Merger objection class action filings dropped by 81% this year. Unfortunately, that doesn’t mean that the number of those lawsuits is actually declining, but merely that they’re being filed as individual actions. Why? Kevin says it’s to reduce the likelihood of court scrutiny of plaintiffs lawyers’ merger objection mootness fee “racket”.

John Jenkins

July 13, 2021

Meme Stocks: AMC Apes Say “No” to More Stock for their Silverback

Last month, I blogged about AMC’s efforts to cultivate the meme stock “apes” who’ve pushed the company’s valuation to staggering heights.  Part of that effort was directed at persuading stockholders to authorize another 25 million shares so the company could continue its efforts to shore up its balance sheet through stock sales.  That effort apparently failed, as AMC’s CEO Silverback Adam Aron acknowledged when he took that proposal off the table last week. Here’s an excerpt from a recent Marketwatch.com article:

In a Tuesday morning filing, AMC Entertainment disclosed that it is abandoning its request that shareholders approve an issuance of 25 million new shares as part of a planned capital increase that would have allowed the company to leverage its alpha “meme stock” status but also diluted the stakes of existing stockholders who are overwhelmingly retail investors and who have made their opposition to the plan quite plain on social media.

AMC chief Adam Aron, who has made a habit of engaging directly with the retail investors now thought to hold roughly 80% of his company’s shares, took to Twitter minutes after the filing to let his base know that they were the reason behind his decision.

Accompanied by a picture of the words “I see you, I hear you, I value you,” Aron tweeted that while he still wants the capital from 25 million new shares to pay down AMC’s remaining debt load and give him cash reserves to play with as the theater industry recovers, he is acutely aware of the difference in opinion among AMC’s retail base on social media and “does not want to proceed with such a split.”
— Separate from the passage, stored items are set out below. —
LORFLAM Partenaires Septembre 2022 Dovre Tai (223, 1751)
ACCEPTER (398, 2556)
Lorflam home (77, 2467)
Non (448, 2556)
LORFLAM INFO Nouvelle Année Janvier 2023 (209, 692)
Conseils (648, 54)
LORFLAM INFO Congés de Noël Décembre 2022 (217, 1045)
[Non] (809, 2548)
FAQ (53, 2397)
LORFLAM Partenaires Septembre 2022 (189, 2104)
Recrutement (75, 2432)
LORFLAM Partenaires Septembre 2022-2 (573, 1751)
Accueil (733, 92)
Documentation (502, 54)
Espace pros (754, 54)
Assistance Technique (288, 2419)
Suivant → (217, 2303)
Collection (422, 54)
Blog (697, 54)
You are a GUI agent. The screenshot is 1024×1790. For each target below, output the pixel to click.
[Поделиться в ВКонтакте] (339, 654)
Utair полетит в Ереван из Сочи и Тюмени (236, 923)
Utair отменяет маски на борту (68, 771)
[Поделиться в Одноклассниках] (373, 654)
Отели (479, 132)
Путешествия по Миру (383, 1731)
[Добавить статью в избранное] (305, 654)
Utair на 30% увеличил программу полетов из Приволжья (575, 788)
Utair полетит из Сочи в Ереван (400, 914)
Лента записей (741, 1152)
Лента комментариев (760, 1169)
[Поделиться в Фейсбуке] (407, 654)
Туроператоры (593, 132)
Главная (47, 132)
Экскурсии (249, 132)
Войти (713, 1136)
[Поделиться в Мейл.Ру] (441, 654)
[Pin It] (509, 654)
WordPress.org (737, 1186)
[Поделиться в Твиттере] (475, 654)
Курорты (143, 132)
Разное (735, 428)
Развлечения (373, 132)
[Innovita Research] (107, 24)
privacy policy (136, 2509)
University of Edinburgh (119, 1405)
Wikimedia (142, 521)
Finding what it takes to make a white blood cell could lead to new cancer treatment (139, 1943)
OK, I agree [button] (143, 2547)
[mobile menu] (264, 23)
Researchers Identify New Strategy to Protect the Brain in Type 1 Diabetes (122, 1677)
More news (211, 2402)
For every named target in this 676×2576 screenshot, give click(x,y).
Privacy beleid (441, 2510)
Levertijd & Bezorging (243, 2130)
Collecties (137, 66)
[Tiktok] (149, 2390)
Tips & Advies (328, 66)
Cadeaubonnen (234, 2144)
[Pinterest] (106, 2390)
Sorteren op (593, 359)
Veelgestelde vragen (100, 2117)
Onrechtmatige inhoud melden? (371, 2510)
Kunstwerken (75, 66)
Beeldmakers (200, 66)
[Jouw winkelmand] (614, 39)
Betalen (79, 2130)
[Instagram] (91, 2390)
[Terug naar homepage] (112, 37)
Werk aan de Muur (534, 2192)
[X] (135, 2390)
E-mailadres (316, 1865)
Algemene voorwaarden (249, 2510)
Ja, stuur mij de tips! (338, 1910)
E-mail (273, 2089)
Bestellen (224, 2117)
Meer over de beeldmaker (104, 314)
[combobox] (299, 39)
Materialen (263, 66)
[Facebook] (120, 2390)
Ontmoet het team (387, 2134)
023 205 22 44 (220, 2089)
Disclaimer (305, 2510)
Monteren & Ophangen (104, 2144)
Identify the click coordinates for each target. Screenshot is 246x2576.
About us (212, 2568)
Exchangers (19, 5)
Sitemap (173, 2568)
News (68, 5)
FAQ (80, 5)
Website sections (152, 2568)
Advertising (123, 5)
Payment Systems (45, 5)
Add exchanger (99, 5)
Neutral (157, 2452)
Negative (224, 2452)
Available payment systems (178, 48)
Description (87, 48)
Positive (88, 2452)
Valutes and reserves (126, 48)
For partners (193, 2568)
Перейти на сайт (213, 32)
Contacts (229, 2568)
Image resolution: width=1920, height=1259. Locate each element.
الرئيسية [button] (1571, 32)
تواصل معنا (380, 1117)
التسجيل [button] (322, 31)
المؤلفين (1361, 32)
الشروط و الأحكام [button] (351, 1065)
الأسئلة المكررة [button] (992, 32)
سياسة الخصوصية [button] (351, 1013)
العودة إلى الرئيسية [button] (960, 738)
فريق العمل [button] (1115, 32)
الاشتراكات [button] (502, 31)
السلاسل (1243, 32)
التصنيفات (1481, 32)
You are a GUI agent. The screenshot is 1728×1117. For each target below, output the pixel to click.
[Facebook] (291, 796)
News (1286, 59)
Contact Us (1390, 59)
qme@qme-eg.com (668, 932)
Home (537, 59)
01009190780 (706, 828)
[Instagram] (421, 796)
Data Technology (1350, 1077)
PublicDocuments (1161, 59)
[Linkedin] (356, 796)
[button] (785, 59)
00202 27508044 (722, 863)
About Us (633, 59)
While AMC pitched this as a move to keep its retail investors happy, there may be a more pragmatic issue associated with the decision that other meme stocks may also have to face.  Put simply, the problem is that retail investors don’t vote. And as this Axios article points out, with an investor base that’s 80% retail, “it’s not clear whether enough of them would have ‘shown up’ to even move the vote forward.”

In other words, AMC may have a tough enough time just getting a quorum for its annual meeting, let alone persuading a majority of the outstanding shares to vote in favor of a charter amendment. As Lynn blogged last week, at least one public company has already had to adjourn its meeting due to the absence of a quorum. With the rise of retail ownership in public companies and TD Ameritrade’s policy change on discretionary voting, chances are that other retail investor-heavy companies are also going to find pulling a quorum together to be a challenge.